* TASK INSTRUCTIONS:
Could you put the items below, from the first line through the line containing "will tap(593, 23)." (inclusive), into a JSON list of strings with one string per line and blank lines omitted?

= = =

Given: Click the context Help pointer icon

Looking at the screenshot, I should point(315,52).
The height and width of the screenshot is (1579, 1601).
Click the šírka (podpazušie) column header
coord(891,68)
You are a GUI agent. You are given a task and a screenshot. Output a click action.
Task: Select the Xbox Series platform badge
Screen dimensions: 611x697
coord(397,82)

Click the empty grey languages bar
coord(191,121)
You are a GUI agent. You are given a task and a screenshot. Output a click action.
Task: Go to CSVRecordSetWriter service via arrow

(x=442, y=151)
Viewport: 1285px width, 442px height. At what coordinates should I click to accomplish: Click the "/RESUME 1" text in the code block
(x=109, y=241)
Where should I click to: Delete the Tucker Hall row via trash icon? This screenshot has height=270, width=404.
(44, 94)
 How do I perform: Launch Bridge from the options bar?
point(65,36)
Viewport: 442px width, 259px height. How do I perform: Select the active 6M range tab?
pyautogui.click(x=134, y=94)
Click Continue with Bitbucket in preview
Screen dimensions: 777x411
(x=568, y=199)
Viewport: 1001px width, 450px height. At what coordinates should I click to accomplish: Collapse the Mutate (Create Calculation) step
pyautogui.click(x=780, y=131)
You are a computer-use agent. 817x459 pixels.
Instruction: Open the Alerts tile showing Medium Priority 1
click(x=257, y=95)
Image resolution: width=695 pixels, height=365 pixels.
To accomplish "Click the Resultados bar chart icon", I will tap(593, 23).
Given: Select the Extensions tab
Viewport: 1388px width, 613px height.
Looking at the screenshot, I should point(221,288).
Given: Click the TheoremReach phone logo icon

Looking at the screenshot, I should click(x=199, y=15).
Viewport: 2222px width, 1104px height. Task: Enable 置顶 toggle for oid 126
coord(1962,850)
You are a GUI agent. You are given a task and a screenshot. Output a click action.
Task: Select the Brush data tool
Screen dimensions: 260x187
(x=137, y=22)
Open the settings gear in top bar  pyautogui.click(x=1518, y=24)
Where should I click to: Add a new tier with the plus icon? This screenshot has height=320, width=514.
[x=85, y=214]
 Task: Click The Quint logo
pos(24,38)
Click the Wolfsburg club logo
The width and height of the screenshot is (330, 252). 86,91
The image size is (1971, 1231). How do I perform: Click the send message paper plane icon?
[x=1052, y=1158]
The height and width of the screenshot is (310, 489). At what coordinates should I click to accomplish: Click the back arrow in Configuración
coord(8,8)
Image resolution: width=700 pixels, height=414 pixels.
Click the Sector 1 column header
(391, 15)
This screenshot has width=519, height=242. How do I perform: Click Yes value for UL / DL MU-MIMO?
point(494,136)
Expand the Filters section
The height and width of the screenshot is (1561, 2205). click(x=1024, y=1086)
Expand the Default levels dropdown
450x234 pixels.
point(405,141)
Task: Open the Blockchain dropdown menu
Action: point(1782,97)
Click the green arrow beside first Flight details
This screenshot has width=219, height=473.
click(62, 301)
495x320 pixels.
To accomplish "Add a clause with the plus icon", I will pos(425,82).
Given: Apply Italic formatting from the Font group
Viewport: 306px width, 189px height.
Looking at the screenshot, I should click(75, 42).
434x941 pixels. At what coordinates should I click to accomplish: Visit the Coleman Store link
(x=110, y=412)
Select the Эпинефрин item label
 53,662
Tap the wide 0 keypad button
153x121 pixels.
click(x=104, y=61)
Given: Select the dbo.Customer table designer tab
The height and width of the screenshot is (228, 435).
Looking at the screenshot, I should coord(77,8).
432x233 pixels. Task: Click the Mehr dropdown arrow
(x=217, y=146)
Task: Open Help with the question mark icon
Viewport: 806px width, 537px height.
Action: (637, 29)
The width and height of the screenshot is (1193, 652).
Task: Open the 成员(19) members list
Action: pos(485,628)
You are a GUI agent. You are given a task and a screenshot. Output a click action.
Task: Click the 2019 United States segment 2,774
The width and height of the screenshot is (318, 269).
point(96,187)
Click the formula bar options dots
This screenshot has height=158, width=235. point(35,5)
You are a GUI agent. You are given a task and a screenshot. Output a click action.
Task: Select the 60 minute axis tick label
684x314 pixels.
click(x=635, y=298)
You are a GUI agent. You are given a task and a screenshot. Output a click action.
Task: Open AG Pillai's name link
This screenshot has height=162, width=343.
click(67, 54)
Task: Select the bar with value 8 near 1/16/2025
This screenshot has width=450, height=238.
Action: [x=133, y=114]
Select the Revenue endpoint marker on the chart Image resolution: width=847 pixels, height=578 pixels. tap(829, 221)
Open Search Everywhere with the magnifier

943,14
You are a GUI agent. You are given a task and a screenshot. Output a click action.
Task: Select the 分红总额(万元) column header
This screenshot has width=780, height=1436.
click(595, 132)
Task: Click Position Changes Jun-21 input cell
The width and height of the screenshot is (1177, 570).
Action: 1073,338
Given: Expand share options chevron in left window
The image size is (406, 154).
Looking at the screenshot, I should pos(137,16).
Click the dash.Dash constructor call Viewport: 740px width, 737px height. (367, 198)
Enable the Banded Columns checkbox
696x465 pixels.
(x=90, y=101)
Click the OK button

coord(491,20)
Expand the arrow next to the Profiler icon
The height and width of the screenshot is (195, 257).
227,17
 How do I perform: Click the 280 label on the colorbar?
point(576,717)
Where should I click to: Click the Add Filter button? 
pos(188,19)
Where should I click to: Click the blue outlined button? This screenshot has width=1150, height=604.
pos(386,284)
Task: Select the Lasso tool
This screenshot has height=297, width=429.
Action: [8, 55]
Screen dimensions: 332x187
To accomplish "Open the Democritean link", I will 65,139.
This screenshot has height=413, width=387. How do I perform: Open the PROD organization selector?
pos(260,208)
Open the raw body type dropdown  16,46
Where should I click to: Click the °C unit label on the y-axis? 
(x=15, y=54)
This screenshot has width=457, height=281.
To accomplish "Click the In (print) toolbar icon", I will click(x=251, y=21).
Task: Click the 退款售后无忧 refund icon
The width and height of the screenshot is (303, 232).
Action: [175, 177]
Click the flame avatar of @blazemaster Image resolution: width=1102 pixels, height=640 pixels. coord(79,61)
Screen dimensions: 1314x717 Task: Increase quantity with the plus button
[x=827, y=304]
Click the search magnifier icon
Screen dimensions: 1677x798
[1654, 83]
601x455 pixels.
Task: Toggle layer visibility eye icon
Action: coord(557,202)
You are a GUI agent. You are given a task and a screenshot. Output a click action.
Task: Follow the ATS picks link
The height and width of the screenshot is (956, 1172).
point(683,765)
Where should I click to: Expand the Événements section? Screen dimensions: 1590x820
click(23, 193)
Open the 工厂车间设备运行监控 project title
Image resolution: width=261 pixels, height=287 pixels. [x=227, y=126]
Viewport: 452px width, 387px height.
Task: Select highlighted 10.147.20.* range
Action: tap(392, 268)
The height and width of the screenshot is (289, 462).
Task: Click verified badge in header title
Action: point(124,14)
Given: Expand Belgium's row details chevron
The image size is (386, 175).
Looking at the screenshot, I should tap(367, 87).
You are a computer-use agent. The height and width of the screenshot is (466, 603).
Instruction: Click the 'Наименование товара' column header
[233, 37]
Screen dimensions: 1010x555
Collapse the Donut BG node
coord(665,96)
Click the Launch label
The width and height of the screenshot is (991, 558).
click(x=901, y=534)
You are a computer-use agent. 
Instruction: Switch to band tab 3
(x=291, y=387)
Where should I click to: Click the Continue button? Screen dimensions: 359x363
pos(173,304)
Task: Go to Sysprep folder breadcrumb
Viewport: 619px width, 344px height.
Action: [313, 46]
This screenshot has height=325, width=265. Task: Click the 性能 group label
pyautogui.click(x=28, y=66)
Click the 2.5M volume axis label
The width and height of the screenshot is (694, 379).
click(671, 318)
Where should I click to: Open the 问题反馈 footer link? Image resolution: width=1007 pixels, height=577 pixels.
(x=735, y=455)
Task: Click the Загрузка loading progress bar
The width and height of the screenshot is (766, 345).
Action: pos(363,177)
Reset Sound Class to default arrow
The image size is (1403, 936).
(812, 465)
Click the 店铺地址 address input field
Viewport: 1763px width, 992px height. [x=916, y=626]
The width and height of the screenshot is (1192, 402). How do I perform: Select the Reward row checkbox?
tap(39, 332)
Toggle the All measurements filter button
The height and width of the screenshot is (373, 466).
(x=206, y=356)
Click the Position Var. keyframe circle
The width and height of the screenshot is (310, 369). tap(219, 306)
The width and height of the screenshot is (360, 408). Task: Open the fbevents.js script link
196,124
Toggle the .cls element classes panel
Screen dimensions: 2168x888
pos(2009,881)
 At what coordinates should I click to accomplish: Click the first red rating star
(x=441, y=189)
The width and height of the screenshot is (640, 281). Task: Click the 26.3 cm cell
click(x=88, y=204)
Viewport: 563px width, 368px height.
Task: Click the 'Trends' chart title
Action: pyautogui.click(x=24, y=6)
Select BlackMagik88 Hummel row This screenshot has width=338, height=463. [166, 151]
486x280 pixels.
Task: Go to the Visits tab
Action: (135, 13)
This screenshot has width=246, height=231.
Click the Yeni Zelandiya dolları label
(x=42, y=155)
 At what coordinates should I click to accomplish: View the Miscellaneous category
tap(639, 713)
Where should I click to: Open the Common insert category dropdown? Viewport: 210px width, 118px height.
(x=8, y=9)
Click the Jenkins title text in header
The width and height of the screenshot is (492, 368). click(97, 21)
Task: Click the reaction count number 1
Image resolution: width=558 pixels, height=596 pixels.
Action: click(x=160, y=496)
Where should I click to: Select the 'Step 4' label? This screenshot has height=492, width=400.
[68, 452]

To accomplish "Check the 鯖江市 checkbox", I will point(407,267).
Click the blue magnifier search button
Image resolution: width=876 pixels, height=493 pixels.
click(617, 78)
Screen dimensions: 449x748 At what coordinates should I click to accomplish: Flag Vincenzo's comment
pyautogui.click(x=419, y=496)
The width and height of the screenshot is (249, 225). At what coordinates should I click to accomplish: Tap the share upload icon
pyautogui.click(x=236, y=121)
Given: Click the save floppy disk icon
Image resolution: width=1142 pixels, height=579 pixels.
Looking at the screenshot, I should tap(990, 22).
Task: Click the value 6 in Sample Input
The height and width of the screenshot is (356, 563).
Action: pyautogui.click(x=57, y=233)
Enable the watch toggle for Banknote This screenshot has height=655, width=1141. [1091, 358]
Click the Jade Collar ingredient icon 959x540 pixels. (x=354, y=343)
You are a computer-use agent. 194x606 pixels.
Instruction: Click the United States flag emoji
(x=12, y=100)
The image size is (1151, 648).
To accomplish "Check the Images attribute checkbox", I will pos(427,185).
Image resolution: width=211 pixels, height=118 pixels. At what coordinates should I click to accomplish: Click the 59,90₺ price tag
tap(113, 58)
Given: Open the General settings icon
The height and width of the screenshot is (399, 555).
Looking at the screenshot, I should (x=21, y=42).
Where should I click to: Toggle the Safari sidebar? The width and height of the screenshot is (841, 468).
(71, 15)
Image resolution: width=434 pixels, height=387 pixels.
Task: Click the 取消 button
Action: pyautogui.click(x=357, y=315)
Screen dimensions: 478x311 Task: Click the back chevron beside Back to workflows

= = =

* FINISHED EXERCISE:
[
  "Given: Click the context Help pointer icon",
  "Looking at the screenshot, I should point(315,52).",
  "The height and width of the screenshot is (1579, 1601).",
  "Click the šírka (podpazušie) column header",
  "coord(891,68)",
  "You are a GUI agent. You are given a task and a screenshot. Output a click action.",
  "Task: Select the Xbox Series platform badge",
  "Screen dimensions: 611x697",
  "coord(397,82)",
  "Click the empty grey languages bar",
  "coord(191,121)",
  "You are a GUI agent. You are given a task and a screenshot. Output a click action.",
  "Task: Go to CSVRecordSetWriter service via arrow",
  "(x=442, y=151)",
  "Viewport: 1285px width, 442px height. At what coordinates should I click to accomplish: Click the \"/RESUME 1\" text in the code block",
  "(x=109, y=241)",
  "Where should I click to: Delete the Tucker Hall row via trash icon? This screenshot has height=270, width=404.",
  "(44, 94)",
  " How do I perform: Launch Bridge from the options bar?",
  "point(65,36)",
  "Viewport: 442px width, 259px height. How do I perform: Select the active 6M range tab?",
  "pyautogui.click(x=134, y=94)",
  "Click Continue with Bitbucket in preview",
  "Screen dimensions: 777x411",
  "(x=568, y=199)",
  "Viewport: 1001px width, 450px height. At what coordinates should I click to accomplish: Collapse the Mutate (Create Calculation) step",
  "pyautogui.click(x=780, y=131)",
  "You are a computer-use agent. 817x459 pixels.",
  "Instruction: Open the Alerts tile showing Medium Priority 1",
  "click(x=257, y=95)",
  "Image resolution: width=695 pixels, height=365 pixels.",
  "To accomplish \"Click the Resultados bar chart icon\", I will tap(593, 23)."
]